• [Assignment]: Report only the number of lines that contain the string "will" in the records below.

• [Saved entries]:
★ ★ ★ ★ ★ ★ ★

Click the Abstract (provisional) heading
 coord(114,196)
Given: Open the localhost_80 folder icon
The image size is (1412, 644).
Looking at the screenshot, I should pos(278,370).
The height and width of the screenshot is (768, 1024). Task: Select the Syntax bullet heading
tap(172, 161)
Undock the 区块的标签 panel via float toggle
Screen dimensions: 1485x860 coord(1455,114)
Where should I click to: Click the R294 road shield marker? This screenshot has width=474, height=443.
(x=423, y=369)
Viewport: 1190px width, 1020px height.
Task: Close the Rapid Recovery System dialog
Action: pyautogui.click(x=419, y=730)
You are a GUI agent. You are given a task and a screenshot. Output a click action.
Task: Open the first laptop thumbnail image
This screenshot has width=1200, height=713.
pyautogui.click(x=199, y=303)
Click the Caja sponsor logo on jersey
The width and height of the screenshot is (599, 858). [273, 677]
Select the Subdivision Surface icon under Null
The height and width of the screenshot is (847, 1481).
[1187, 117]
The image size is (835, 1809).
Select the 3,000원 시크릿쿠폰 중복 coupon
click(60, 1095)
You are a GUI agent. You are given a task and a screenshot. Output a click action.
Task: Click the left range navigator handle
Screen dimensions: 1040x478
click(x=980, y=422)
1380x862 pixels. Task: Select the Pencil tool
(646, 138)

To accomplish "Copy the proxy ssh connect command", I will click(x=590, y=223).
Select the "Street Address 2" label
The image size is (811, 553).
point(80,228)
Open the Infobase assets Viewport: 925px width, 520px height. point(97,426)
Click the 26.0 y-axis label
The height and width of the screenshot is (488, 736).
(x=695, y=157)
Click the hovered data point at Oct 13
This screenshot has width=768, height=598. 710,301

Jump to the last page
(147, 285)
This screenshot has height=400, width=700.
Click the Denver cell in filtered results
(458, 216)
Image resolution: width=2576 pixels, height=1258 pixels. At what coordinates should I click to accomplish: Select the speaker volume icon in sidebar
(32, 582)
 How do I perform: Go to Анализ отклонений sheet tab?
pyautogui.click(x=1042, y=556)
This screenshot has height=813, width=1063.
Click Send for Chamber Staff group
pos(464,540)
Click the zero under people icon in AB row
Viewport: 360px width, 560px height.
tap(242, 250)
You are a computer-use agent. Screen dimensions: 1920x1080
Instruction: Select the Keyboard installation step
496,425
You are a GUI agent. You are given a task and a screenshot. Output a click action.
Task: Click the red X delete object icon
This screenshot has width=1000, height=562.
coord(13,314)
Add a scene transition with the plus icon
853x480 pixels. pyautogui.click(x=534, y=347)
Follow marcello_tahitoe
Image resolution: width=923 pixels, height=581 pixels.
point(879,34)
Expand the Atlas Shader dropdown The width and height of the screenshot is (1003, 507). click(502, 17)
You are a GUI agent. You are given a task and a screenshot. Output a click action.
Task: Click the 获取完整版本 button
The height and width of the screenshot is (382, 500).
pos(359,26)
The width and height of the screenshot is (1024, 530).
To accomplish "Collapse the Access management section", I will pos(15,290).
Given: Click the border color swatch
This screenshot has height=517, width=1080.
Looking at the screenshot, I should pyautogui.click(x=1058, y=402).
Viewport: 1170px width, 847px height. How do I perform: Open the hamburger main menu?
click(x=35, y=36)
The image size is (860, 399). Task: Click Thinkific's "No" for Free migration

★ ★ ★ ★ ★ ★ ★

• [Solution below]: 2